● Exercise objective
When you reach the line containing "Cancel rule editing", begin copying exactly, and keep going through the last line of the records below, copying nothing before it.

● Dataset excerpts

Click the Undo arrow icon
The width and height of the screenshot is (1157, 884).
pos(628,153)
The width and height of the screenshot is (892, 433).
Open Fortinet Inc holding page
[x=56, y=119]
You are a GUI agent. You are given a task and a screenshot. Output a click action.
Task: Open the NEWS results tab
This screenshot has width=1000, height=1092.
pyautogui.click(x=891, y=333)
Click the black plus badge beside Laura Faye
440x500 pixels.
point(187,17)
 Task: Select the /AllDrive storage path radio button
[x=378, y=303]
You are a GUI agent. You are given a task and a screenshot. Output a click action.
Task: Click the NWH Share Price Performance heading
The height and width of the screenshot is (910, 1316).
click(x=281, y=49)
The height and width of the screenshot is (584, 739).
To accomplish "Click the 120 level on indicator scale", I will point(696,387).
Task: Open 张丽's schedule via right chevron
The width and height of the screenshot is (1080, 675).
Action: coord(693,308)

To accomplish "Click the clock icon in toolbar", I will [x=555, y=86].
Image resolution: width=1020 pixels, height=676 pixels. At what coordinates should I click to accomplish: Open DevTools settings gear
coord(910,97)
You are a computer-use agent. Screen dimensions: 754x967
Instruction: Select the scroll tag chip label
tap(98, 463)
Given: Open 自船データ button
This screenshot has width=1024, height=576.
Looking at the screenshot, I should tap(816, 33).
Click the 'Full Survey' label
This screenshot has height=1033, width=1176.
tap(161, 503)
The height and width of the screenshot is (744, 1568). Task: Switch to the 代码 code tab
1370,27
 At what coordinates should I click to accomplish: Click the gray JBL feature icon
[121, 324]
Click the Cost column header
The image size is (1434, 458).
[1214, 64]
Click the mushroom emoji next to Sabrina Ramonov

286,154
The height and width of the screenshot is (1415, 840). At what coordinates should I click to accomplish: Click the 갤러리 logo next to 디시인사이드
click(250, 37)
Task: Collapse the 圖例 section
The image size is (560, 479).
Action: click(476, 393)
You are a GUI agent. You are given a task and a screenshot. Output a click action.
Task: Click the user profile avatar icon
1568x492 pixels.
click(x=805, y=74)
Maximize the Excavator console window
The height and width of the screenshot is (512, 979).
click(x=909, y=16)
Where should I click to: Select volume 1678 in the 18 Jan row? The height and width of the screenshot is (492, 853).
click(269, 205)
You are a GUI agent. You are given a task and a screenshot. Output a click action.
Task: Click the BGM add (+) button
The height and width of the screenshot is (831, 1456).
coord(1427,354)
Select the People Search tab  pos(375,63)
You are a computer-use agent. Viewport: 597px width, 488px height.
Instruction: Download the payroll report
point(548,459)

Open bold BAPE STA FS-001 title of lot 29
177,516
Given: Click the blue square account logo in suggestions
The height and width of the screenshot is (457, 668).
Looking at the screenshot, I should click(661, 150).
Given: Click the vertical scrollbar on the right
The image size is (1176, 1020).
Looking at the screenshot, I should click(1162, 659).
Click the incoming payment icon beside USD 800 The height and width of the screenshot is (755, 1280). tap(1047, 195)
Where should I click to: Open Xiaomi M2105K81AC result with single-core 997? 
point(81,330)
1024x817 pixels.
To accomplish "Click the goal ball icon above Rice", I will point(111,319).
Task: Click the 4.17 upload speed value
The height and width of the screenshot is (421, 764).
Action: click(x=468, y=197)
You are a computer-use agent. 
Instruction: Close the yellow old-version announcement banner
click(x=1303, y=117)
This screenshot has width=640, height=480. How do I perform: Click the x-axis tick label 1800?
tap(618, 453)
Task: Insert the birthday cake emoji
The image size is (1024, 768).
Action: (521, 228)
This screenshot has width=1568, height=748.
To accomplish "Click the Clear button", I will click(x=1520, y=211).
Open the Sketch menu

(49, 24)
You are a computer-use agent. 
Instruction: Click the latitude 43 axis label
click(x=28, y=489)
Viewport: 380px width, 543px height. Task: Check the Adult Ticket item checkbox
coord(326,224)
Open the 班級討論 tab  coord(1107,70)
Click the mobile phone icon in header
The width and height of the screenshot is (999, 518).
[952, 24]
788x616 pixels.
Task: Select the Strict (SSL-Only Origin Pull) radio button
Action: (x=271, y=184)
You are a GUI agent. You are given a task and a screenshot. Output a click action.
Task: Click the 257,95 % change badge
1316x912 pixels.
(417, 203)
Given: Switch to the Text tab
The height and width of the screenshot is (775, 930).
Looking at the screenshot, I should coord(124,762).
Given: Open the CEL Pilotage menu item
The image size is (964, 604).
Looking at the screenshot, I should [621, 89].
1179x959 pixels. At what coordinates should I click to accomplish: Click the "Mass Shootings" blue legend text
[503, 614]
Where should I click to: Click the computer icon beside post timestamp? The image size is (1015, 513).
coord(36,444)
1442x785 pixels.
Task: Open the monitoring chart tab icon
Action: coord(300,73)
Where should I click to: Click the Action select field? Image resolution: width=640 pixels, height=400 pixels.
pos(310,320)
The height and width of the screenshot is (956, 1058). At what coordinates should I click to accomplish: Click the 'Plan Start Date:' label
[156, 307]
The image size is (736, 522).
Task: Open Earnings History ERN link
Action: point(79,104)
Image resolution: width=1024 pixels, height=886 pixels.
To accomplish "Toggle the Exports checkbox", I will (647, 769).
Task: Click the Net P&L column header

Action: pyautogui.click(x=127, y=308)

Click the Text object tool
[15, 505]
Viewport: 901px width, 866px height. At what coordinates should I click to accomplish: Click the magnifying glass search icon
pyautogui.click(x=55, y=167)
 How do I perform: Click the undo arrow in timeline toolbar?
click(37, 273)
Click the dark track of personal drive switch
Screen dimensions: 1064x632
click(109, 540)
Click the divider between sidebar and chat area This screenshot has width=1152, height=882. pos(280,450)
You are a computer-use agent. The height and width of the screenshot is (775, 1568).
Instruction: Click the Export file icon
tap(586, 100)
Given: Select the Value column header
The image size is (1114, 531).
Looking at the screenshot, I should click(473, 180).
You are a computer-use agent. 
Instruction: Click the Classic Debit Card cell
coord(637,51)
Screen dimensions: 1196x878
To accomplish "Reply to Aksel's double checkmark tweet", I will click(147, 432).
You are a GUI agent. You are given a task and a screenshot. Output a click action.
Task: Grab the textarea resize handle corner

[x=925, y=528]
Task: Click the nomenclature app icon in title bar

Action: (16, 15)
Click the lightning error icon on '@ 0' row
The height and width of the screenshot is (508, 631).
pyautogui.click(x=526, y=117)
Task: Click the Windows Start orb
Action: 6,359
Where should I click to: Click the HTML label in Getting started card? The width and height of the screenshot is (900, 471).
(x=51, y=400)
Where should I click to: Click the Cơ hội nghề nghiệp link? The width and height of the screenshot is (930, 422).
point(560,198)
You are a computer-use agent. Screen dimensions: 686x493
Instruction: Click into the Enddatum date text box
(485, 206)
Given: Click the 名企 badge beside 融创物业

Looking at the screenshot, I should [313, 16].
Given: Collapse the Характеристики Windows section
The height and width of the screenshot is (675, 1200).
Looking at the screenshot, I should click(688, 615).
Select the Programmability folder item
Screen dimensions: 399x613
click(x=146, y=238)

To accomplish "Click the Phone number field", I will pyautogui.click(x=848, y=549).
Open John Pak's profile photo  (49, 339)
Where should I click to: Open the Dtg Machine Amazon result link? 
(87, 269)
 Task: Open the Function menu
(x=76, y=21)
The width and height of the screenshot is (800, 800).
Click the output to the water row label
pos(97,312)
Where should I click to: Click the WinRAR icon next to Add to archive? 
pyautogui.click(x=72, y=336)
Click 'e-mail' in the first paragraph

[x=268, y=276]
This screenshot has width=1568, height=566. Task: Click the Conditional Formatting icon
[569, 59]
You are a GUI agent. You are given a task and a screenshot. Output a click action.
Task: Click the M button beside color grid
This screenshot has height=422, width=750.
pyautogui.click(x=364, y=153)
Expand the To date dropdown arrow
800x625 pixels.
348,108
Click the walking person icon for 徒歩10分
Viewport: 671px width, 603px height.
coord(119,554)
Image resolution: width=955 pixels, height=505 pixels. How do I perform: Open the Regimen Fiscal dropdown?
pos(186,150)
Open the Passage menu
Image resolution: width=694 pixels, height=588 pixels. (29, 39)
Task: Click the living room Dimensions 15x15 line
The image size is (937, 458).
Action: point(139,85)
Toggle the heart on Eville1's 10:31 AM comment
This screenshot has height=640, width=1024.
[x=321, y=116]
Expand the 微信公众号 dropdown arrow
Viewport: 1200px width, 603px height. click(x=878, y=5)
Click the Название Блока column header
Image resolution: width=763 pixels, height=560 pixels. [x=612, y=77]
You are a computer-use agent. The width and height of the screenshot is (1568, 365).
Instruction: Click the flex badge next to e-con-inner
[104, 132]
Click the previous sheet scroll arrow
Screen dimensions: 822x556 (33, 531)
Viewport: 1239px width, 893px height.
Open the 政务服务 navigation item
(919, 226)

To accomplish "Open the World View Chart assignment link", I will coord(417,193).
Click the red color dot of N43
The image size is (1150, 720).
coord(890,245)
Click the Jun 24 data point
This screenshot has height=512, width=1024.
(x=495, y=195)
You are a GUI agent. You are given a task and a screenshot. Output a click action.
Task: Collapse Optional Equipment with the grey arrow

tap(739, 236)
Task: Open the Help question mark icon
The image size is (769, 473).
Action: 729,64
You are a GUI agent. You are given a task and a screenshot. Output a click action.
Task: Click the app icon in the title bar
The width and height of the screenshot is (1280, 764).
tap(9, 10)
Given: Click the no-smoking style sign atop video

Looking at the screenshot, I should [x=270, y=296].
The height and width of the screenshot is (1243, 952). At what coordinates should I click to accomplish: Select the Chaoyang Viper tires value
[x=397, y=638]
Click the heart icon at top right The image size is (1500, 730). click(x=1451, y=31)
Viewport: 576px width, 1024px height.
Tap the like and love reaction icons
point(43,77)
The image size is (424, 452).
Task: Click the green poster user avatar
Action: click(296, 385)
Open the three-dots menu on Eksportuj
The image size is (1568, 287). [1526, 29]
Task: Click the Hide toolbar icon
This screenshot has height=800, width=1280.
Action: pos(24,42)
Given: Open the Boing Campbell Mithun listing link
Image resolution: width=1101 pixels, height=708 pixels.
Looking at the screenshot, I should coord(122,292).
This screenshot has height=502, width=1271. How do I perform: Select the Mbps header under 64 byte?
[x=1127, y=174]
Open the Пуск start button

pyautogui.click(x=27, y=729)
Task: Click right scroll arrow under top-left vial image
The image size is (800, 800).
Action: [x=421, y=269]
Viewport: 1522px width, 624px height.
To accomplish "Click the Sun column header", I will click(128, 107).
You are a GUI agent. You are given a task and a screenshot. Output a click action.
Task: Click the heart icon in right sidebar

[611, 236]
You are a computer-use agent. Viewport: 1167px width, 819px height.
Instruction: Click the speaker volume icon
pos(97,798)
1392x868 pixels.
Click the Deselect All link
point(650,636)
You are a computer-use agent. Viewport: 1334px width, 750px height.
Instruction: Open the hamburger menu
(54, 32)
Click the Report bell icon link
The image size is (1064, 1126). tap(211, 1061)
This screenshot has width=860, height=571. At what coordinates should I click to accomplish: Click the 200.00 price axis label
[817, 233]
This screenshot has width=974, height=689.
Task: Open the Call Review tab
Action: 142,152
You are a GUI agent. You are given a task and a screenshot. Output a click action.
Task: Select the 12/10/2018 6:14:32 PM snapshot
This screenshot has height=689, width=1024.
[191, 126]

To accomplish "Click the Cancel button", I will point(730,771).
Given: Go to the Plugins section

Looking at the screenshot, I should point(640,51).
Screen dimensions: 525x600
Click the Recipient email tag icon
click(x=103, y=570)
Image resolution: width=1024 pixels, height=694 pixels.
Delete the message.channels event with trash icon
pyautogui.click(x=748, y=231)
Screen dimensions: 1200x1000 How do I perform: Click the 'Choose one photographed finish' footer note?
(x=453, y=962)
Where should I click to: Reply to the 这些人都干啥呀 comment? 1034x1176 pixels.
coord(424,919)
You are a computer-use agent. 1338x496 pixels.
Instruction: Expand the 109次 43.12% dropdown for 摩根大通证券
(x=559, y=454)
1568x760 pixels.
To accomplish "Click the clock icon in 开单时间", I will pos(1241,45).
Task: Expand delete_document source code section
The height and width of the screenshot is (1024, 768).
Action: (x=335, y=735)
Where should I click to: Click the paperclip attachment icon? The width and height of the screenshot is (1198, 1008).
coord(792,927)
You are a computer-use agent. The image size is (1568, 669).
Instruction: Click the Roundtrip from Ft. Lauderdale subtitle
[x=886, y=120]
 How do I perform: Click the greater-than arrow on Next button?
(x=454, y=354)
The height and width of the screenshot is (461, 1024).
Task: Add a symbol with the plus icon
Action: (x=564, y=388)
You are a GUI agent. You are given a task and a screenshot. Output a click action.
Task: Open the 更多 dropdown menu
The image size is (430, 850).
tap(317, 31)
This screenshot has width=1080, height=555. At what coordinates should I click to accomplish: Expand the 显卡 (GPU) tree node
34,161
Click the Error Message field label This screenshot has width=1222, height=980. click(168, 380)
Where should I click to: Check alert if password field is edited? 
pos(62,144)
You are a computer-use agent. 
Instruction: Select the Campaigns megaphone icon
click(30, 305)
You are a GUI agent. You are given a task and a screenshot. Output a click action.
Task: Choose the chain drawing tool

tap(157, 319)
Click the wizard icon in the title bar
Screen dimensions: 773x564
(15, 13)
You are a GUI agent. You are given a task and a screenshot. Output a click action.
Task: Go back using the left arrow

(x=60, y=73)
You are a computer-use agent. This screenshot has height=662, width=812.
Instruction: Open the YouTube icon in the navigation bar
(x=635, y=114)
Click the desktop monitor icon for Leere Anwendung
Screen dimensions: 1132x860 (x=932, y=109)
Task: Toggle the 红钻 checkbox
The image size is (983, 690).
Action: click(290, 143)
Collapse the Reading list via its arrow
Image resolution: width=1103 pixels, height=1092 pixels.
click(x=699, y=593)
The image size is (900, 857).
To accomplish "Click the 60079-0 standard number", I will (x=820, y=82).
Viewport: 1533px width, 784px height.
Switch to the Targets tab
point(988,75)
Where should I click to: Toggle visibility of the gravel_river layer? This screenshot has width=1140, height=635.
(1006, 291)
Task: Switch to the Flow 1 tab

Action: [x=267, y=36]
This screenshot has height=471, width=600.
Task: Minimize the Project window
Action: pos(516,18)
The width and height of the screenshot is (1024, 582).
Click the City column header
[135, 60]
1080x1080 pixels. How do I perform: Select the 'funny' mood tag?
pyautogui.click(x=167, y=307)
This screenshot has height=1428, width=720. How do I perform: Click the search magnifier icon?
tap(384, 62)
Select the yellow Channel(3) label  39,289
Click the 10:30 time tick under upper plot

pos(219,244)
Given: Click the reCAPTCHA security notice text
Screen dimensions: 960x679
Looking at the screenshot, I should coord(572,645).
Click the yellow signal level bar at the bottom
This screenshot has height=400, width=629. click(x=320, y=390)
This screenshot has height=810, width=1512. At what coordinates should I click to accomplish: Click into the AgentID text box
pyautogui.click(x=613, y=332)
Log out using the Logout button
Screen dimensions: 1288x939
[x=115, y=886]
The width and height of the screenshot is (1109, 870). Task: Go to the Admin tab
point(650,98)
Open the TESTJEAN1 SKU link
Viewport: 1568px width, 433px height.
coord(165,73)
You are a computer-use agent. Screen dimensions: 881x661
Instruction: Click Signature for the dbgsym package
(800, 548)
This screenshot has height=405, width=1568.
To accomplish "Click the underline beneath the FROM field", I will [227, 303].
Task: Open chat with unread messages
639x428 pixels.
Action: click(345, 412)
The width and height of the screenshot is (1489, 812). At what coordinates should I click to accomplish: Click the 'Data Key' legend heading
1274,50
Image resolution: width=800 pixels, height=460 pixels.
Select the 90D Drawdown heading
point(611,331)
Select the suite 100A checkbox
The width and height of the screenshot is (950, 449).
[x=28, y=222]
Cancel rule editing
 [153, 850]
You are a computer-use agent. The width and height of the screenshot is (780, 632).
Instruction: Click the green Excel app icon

● The completed task
Cancel rule editing
 [153, 850]
You are a computer-use agent. The width and height of the screenshot is (780, 632).
Instruction: Click the green Excel app icon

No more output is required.